Are Haskell folks satisfied with the practical necessity of imperatively &
explicitly reclaiming resources such as file handles, fonts & brushes, video
memory chunks, etc? Doesn't explicit freeing of these resources have the
same modularity and correctness problems as explicit freeing of system
memory (C/C++ programming)?
I wrote a lovely purely functional graphics library that used video memory
to lazily compute and cache infinite-resolution images, and I found that I
don't know how to get my finalizers to run anytime soon after video memory
chunks become inaccessible. Explicit freeing isn't an option, since the
interface is functional, not imperative (IO).
I guess I'm wondering a few things:
* Are Haskell programmers generally content with imperative and bug-friendly
interfaces involving explicit freeing/closing of resources?
* Do people assume that these resources (or handling them frugally) aren't
useful in purely functional interfaces?
* Are there fundamental reasons why GC algorithms cannot usefully apply to
resources like video memory, file descriptors, etc?
* Are there resource management techniques that have the flexibility,
efficiency, and accuracy of GC that I could be using for these other
resources?
Thanks,
- Conal
2008/4/14 Abhay Parvate
Hello,
In describing the Handle type, the GHC documentation says (in the System.IO documentation):
GHC note: a Handle will be automatically closed when the garbage collector detects that it has become unreferenced by the program.
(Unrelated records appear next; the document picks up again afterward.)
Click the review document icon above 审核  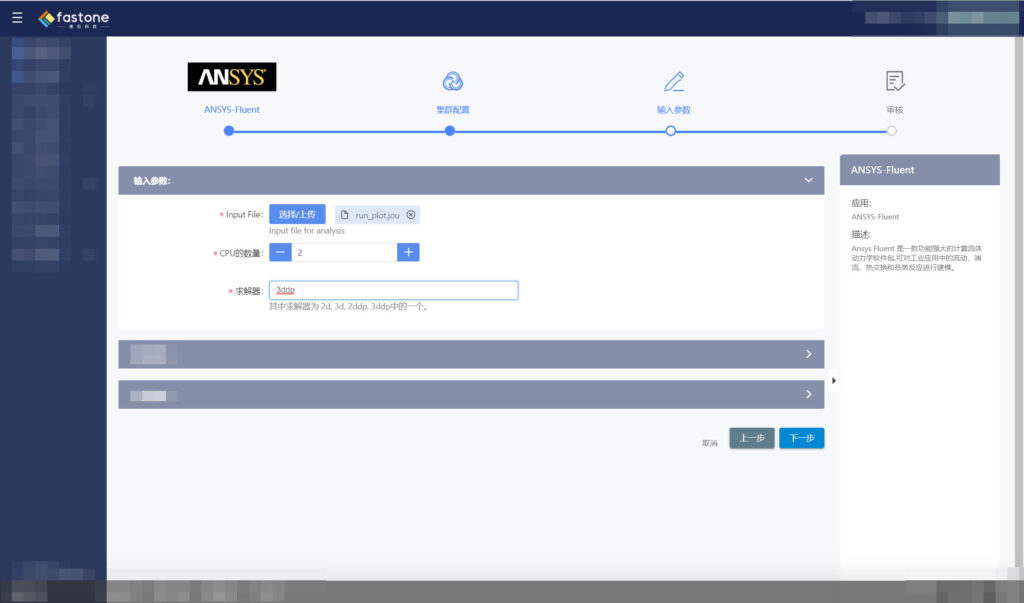click(893, 80)
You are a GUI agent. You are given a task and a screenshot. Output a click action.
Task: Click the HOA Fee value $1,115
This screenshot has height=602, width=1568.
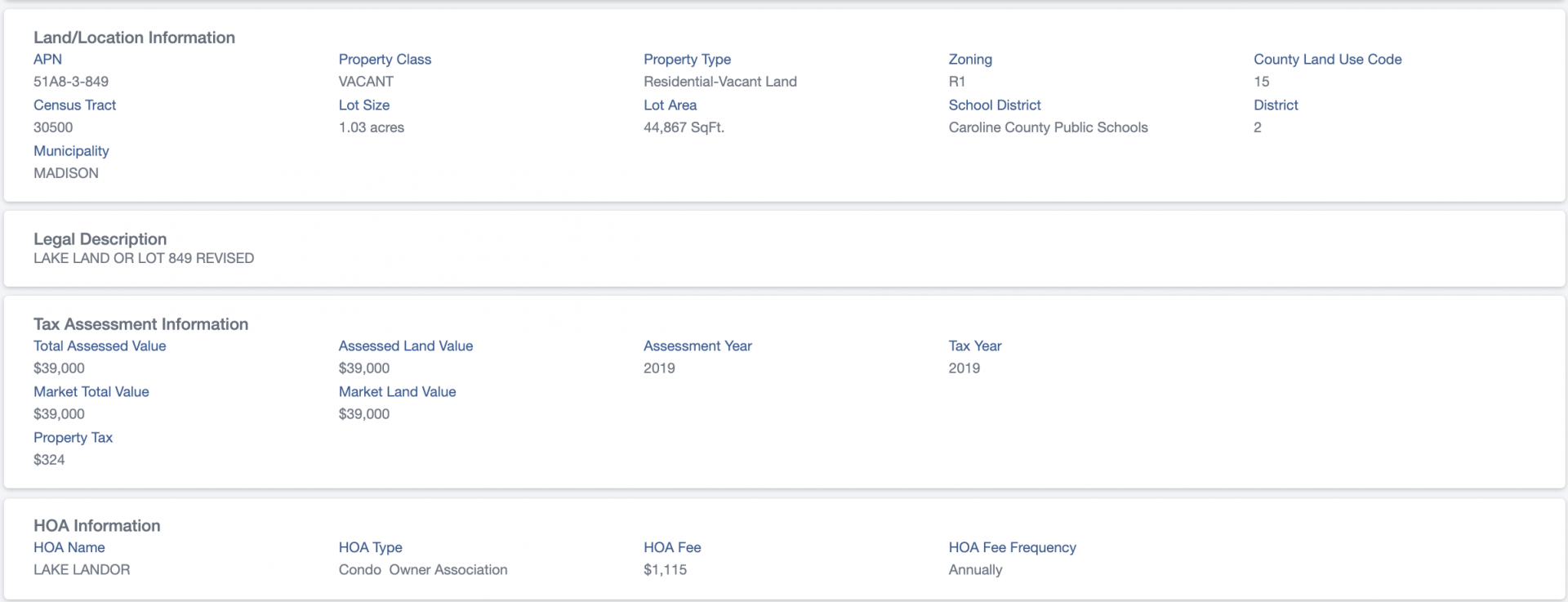pyautogui.click(x=665, y=570)
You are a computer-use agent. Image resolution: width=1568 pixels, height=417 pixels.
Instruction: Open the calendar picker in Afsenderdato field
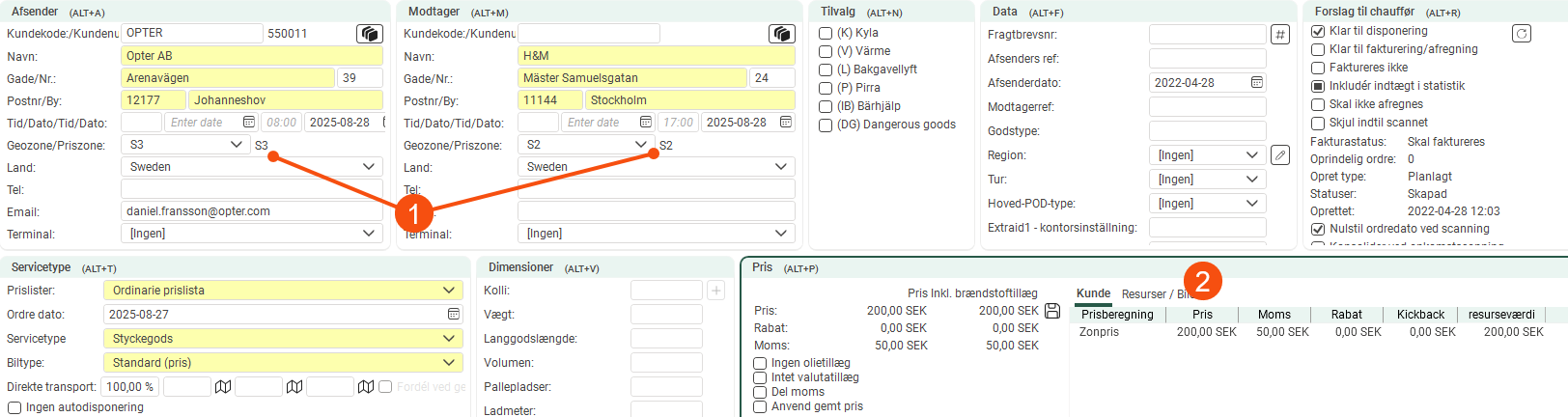1256,83
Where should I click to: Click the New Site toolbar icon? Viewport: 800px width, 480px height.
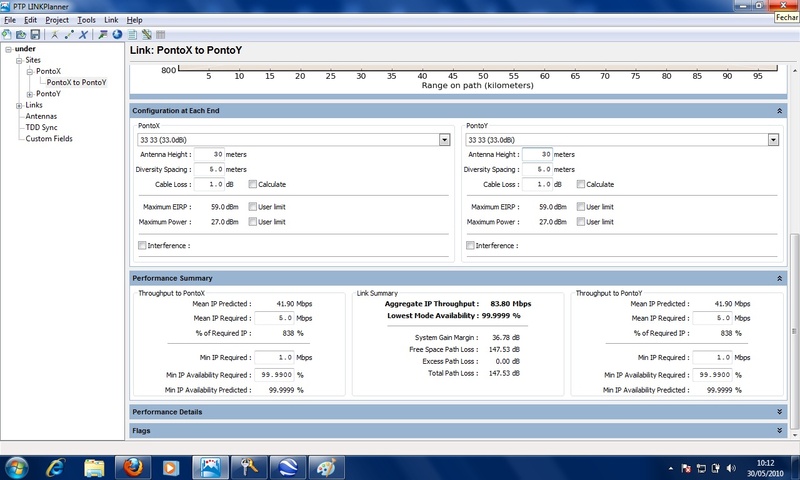tap(55, 34)
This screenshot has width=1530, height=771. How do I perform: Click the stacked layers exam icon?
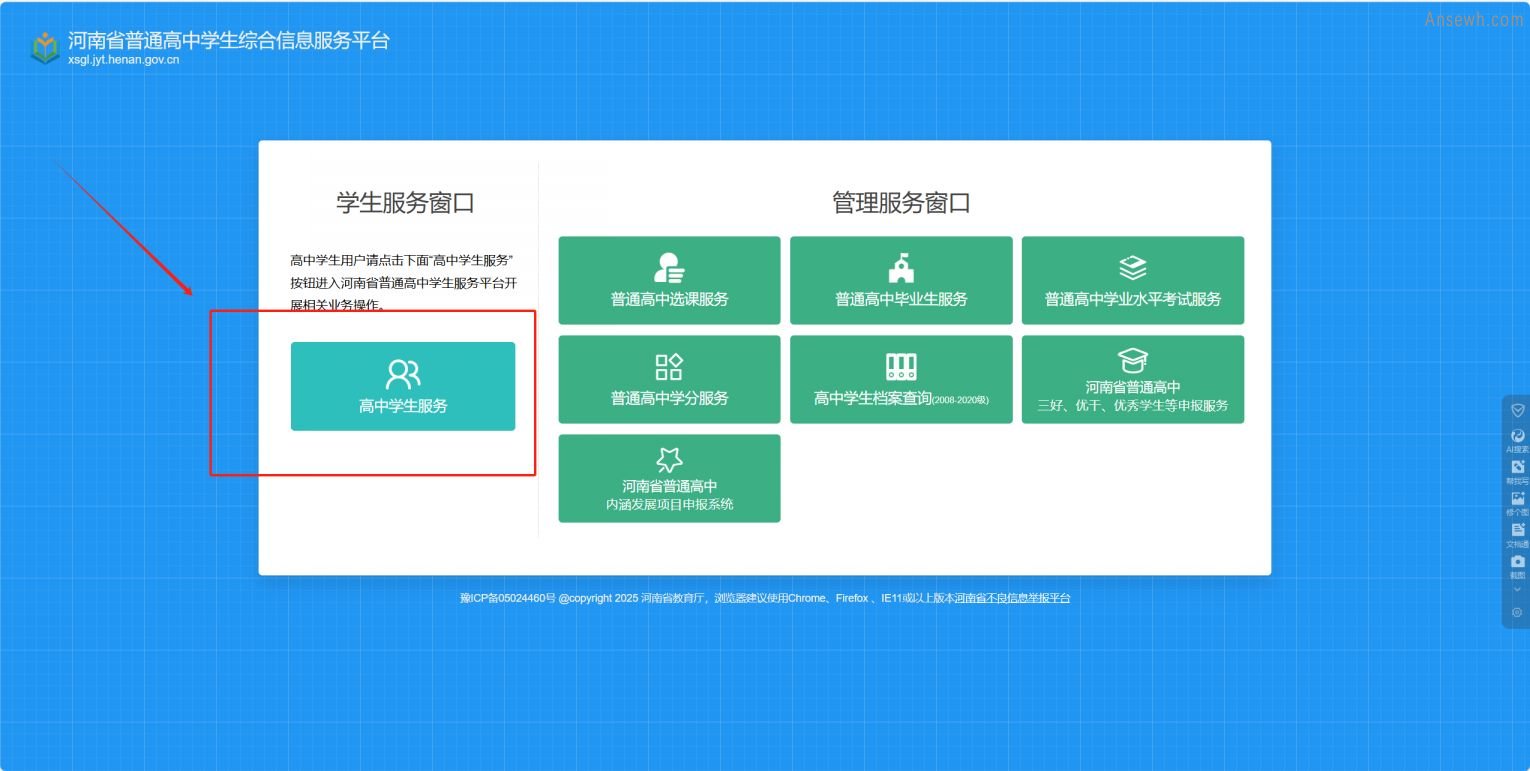(x=1132, y=267)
However, relying on this behaviour is not generally recommended: the garbage collector is unpredictable. If possible, use explicit an explicit hClose to close Handles when they are no longer required. GHC does not currently attempt to free up file descriptors when they have run out, it is your responsibility to ensure that this doesn't happen.
But one cannot call hClose on Handles on which something like hGetContents has been called; it just terminates the character list at the point till which it has already read. Further the manual says that hGetContents puts the handle in the semi-closed state, and further,
A semi-closed handle becomes closed:
- if hClose is applied to it; - if an I/O error occurs when reading an item from the handle; - or once the entire contents of the handle has been read.
So do I safely assume here, according to the third point above, that it's fine if I do not call hClose explicitly as far as I am consuming all the contents returned by hGetContents?